RE: [RFC PATCH v1 1/2] mm/memory-failure: introduce global MFR policy

"Luck, Tony" <tony.luck@xxxxxxxxx> · Fri, 11 Oct 2024 19:44:34 +0000

> Something like by way of userfaultfd,  kernel provides a new/clean 
> hugetlb page, copied over good data from the clean subpages and then 
> present the clean hugetlb page to user process with indication that 
> subpage x is a substitute of the poisoned old subpage x, hence its data 
> might need a refill?  I am not sure how exactly to pull this through as 
> the even is not a page-fault, but just wondering whether something like 
> this is possible.

This requires serious levels of sophistication from the application.
If some thread still accesses the "lost" data, there's no signal that
anything went wrong. It just reads whatever data the kernel filled the
poisoned area with. For some applications there might be some
data pattern that would help track this down. But no general answer.

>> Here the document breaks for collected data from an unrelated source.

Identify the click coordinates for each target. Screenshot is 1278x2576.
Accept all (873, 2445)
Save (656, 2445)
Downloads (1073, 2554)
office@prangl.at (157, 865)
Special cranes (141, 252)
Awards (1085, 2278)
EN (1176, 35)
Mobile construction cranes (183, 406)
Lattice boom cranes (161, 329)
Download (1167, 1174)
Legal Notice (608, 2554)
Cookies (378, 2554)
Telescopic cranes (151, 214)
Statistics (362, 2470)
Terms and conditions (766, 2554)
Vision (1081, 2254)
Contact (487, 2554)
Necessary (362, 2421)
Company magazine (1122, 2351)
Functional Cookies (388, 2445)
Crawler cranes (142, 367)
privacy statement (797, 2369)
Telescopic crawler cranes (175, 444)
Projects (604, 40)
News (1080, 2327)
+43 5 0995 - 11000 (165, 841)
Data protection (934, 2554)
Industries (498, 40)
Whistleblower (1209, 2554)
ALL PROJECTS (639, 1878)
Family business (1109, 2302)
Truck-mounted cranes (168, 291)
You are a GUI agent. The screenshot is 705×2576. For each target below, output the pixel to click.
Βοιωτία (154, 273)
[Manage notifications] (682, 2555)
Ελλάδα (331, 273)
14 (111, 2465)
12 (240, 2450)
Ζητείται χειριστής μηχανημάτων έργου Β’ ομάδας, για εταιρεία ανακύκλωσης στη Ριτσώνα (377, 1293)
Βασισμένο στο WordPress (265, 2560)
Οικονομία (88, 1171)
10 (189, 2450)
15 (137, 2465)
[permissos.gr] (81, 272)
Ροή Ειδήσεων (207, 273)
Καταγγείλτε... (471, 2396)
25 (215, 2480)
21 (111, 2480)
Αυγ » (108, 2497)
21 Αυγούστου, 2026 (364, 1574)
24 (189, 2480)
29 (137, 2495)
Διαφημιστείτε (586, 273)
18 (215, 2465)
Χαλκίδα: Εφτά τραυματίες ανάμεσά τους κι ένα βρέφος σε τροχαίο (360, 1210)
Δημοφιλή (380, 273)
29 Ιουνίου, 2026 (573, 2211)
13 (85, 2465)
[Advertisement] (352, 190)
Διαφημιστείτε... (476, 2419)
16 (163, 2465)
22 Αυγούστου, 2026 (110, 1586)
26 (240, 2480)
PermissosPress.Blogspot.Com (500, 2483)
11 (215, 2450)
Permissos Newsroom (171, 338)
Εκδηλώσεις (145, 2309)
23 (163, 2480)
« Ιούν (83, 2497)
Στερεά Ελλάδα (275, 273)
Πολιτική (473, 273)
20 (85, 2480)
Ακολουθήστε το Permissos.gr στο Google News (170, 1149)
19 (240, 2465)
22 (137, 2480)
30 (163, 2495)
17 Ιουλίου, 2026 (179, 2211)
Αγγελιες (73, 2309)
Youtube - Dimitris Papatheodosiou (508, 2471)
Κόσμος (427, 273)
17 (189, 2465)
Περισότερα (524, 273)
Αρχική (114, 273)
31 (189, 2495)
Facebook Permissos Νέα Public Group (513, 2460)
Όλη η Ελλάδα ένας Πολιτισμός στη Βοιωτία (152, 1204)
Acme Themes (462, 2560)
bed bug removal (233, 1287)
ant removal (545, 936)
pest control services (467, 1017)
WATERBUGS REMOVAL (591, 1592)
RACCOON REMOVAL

On the plus side, the amount of "lost" data need not be a page.
On Intel the poison unit is a cache line (64 bytes). So more of the
original data can potentially be preserved. This might be useful
for applications using regular pages as well as those using huge pages.

When Linux first implemented recovery, we had hopes that applications
like databases would be able to implement their own recovery. Losing
a whole page turned out to be problematic as in some implementations
the metadata for a database entry was stored at the start of the memory
block. So the SIGBUS would provide the virtual address, and it wasn't
of any practical use to determine which data structure(s) were affected
without some massive restructure of the code to separate metadata
from data.

-Tony